That historian is the ground-truth training data for every predictive maintenance and quality model the organization will build over the next decade. Replacing it before the canonical model is in place destroys the primary training corpus for the AI use cases that justified the platform investment. Preserve access to the historian while adding the canonical context layer above it.
One question that rarely gets answered directly in integration projects: how much historical data does AI actually need? Predictive maintenance models typically require 18 to 36 months of labeled event data to produce reliable failure-mode predictions. Organizations with less than 12 months of accessible historian data should factor a data collection runway into the AI use case roadmap before commissioning models, otherwise the first model is trained on data that does not yet represent the full range of failure conditions the plant will encounter.
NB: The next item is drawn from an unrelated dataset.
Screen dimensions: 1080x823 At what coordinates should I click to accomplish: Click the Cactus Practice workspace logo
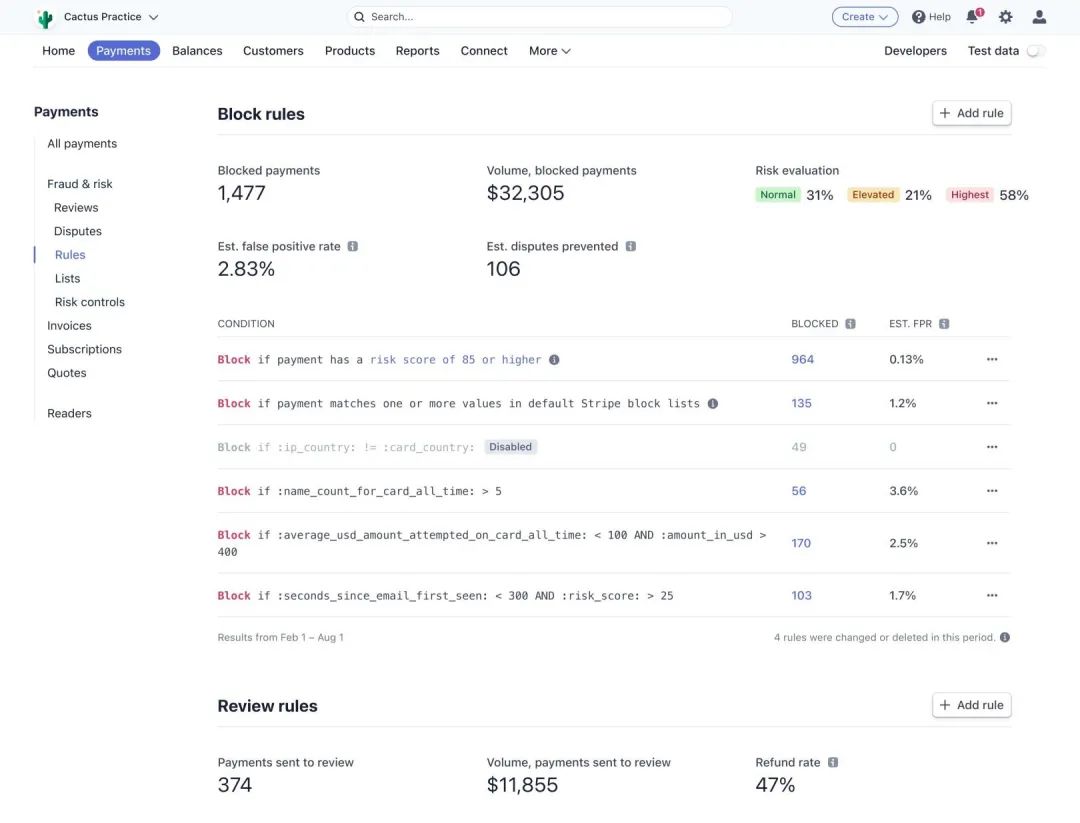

The fourth layer is the AI and analytics layer. Predictive maintenance models, quality yield models, and throughput optimization all depend on the canonical data model built in Layer 2. Organizations that run AI directly on top of Layer 1 connectivity, bypassing Layer 2, produce exactly the kind of recommendations that operations teams override at high rates.
This is also where manufacturing quality analytics on a unified data layer starts to deliver verifiable results, because the model is finally working from a single coherent representation of production events rather than from three incompatible ones.
Final layer is the operational feedback piece. The platform's value is not in dashboards. It is in feeding model outputs back into execution systems: work orders generated from predictive maintenance alerts in MES, scheduling adjustments triggered by throughput anomaly detection, quality holds raised from sensor drift before a batch fails inspection. This is where AI investment produces measurable operational impact. Without Layer 5, the platform is a reporting tool. With it, it is an operational system.
According to Informatica's CDO Insights Survey published in 2025, 43 percent of chief data officers identified data quality and readiness as their primary obstacle to AI adoption. The five-layer model makes the failure mechanism visible.
Most organizations that commissioned AI pilots had Layer 1 partially built: some OPC UA connectivity, some historian data, perhaps an MES API integration. They then moved directly to Layer 4. Layer 2 was either skipped entirely or left for a future phase. Without a canonical data model, the AI runs on data that means different things depending on which system produced it.
What AI-ready data means in operational terms is that all three patterns have been resolved. Every asset has a consistent identifier across all source systems. Production events are timestamped in a shared time reference. Data governance rules define which system of record owns each data type. The MIT NANDA data is not a verdict on AI. It describes what happens when organizations deploy predictive models without first resolving these three problems at the layer below the model.
Build versus buy is the wrong frame. The right question is which components of the five-layer stack are commodity and which require custom engineering judgment. The answer is not the same across all five layers.
On cost and timeline: An analysis in 2026 estimated that custom manufacturing data integration projects range from $100,000 to $500,000 depending on source system count and data volume. Commercial platform licensing with configuration and integration services adds 150 to 200 percent of the stated license fee over a five-year horizon, a figure that almost never appears in vendor proposals. Cross-system data platform projects covering MES, SCADA, and IoT integration alongside ERP extend that timeline further. Organizations that compress the canonical modeling phase to hit a delivery date consistently return to rebuild it within 18 months.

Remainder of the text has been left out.